J.-F. Bertrand comme J.-M. Baillif insistent beaucoup sur les bénéfices collatéraux attachés à AVP-Covitis. En marge de la structure et même si ce n’était pas l’objectif initial, les associés partagent aujourd’hui une coopérative d’achat, un groupement d’employeurs, du matériel de filtration, un système de traitement. Les dossiers « Document unique de prévention des risques » des Douanes ou encore HVE (haute valeur environnementale) sont dupliqués sur les quatre structures. Comme on peut dire que « la fonction fait l’homme », l’organisation crée les conditions de la synergie. « Nous nous sommes aperçus que nos structures étaient très différentes et très complémentaires. »

Pour revenir au Pineau, AVP-Covitis ira-t-elle jusqu’à créer sa propre marque ? « Le sujet a déjà été évoqué entre nous mais non, pas encore » répondent d’une même voix les associés. Ils estiment que le timing n’y est pas. « C’est trop tôt. Certes, il est toujours possible de créer une marque, avec une belle étiquette, un bon produit mais pour le vendre où et à quel prix ? » Pour l’instant, ils pensent que les conditions ne sont pas réunies « mais cela pourrait venir très vite » admettent-ils. L’exportation est perçue par eux comme une voie vertueuse mais nécessitant une mise en place beaucoup plus structurée. « Arrêtons de croire que les marchés export nous attendent. Ce sera long et onéreux. » Pour autant, qui sinon des structures comme AVP-Covitis auront demain la taille suffisante pour alimenter
les marchés export ? Et si l’idée avait traversé l’esprit des cinq associés.

Un équipement performant
Les deux lignes d’embouteillage d’AVP-Covitis sont entièrement automatisées sauf que la seconde (celle qui vient d’être installée) l’est de la dépalettisation jusqu’au filmage des palettes. D’ailleurs, le robot d’encaissage et de palettisation pèse pour environ 50 % du coût. Avec le nouvel équipement, le but est d’atteindre 3 000 bouteilles/heure « réelles » alors que l’autre ligne réalise environ 1 800 bouteilles/heure. L’idée est de pratiquement tripler la capacité d’embouteillage d’un site qui, à 80 %, traite du Pineau et du vin. Le nouveau bâtiment représente 1 000 m2 couverts, plus 200 m2 de stockage verre extérieur, couverts mais ouverts ainsi que 300 m2 de stockage carton à l’étage. La cuverie se compose de cinq cuves, dont trois cuves de 300 hl vol. dédiées aux Pineaux et aux vins. Le site emploie cinq salariés.

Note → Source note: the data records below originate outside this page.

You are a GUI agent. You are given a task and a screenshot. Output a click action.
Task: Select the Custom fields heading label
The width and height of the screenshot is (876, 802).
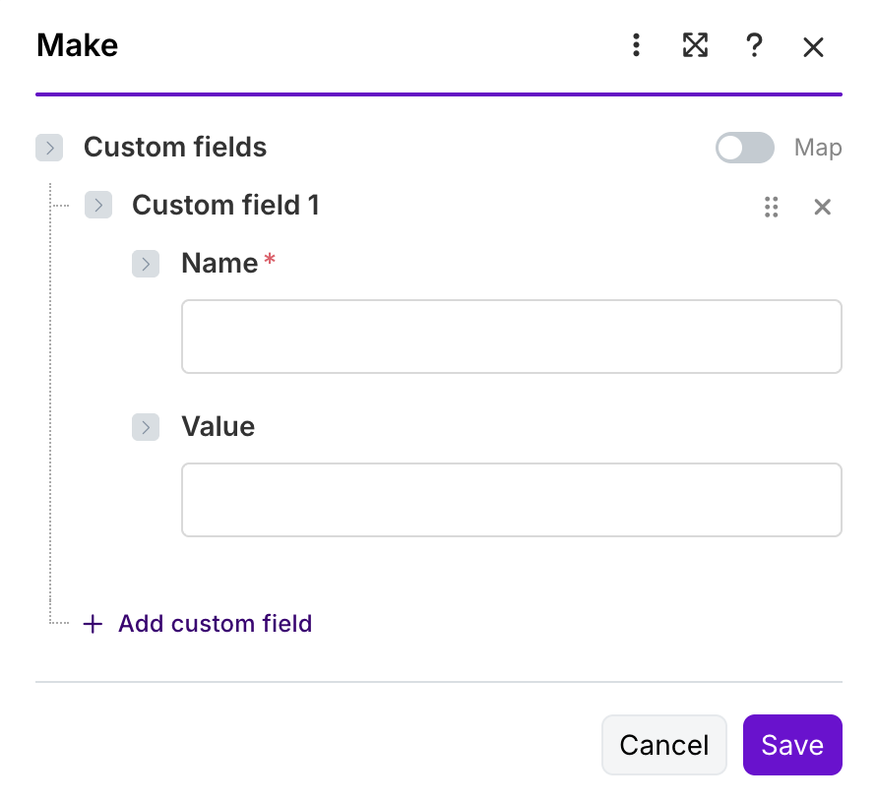point(175,148)
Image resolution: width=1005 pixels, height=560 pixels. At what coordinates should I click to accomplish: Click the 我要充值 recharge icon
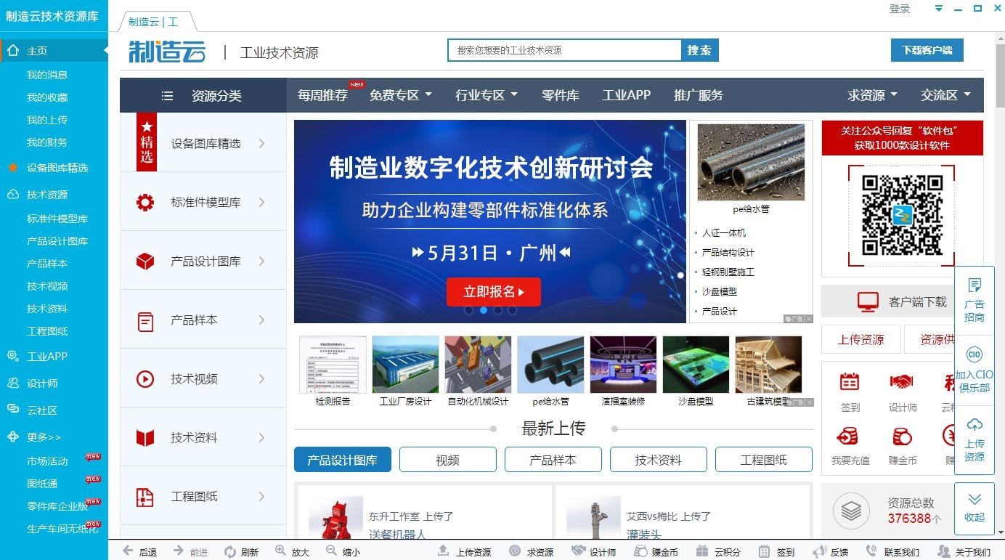pos(847,436)
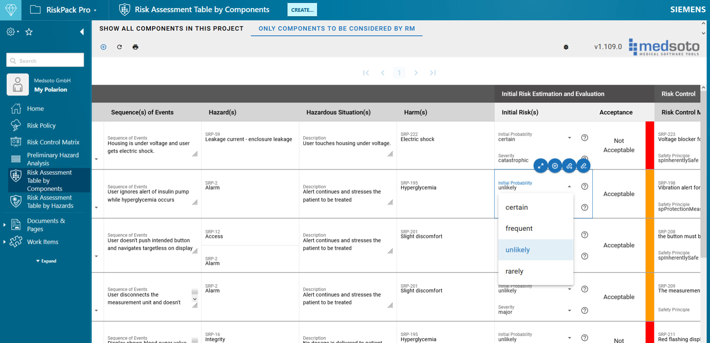Select 'rarely' from the probability dropdown
The width and height of the screenshot is (710, 343).
point(514,271)
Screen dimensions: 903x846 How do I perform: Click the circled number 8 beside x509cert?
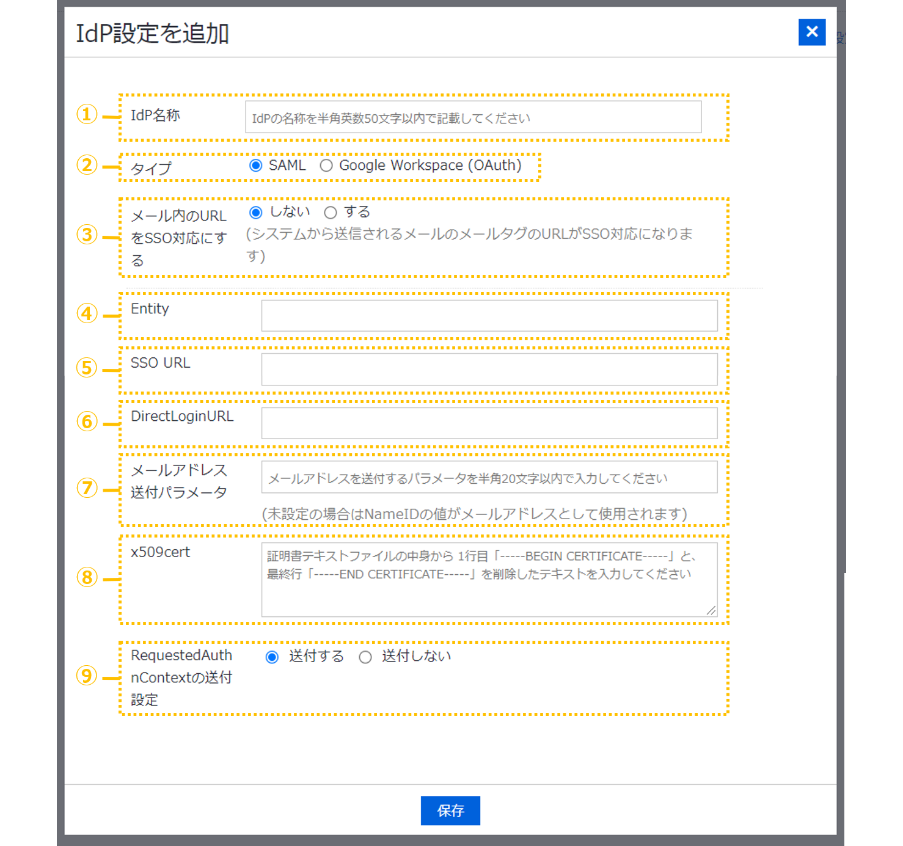87,577
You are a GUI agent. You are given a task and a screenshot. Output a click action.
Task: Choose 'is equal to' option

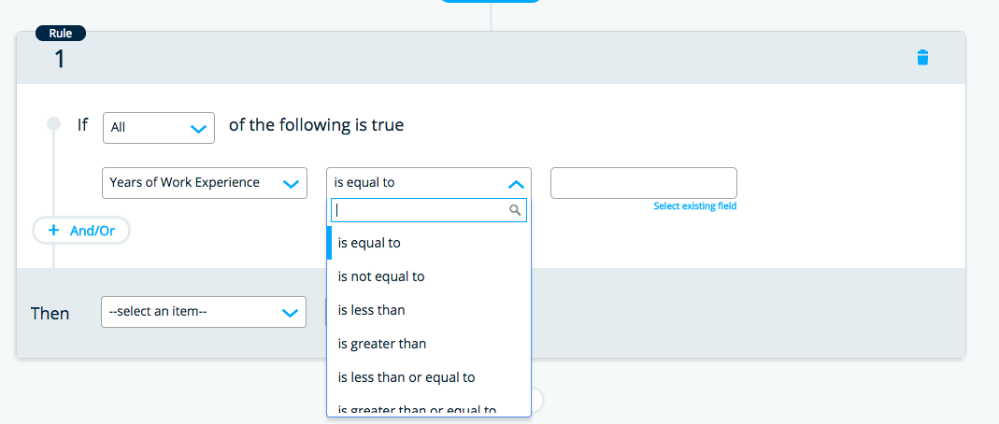[x=369, y=243]
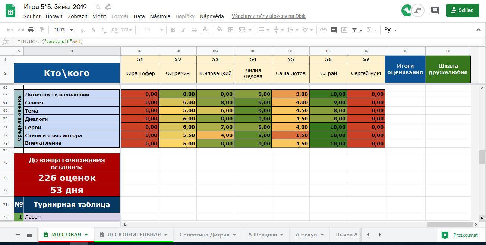486x245 pixels.
Task: Click the green Sdílet share button
Action: (463, 10)
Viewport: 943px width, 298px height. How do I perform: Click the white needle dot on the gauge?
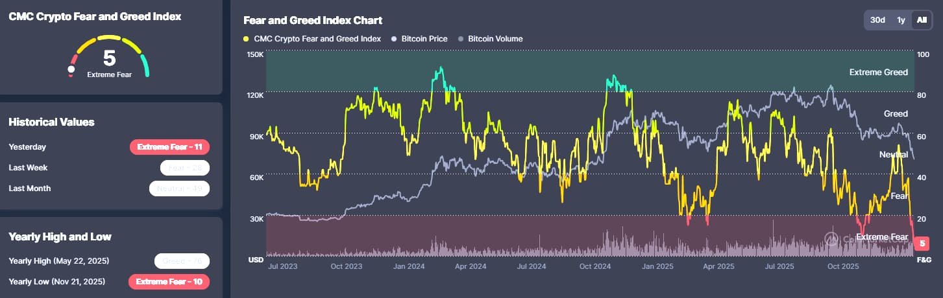tap(71, 69)
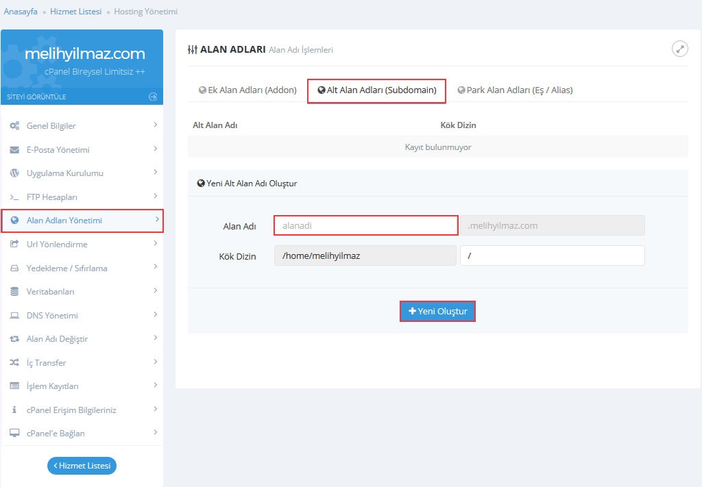Select the Alt Alan Adları (Subdomain) tab

point(376,90)
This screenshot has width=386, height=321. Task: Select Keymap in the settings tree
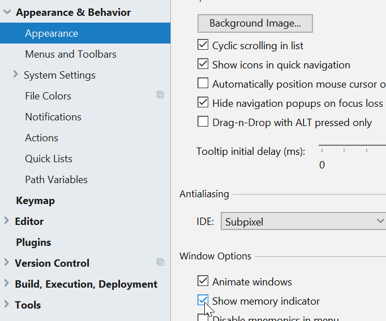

En ce qui concerne l’approvisionnement Pineau d’AVP-Covitis, il provient des associés qui, à eux quatre, exploitent 500 ha de vignes. A ce chiffre, il faut ajouter environ 200 ha de vignes engagés avec la SARL Bertrand. Globalement, la SARL AVP-Covitis représente entre 12 et 15 % de la production régionale de Pineau.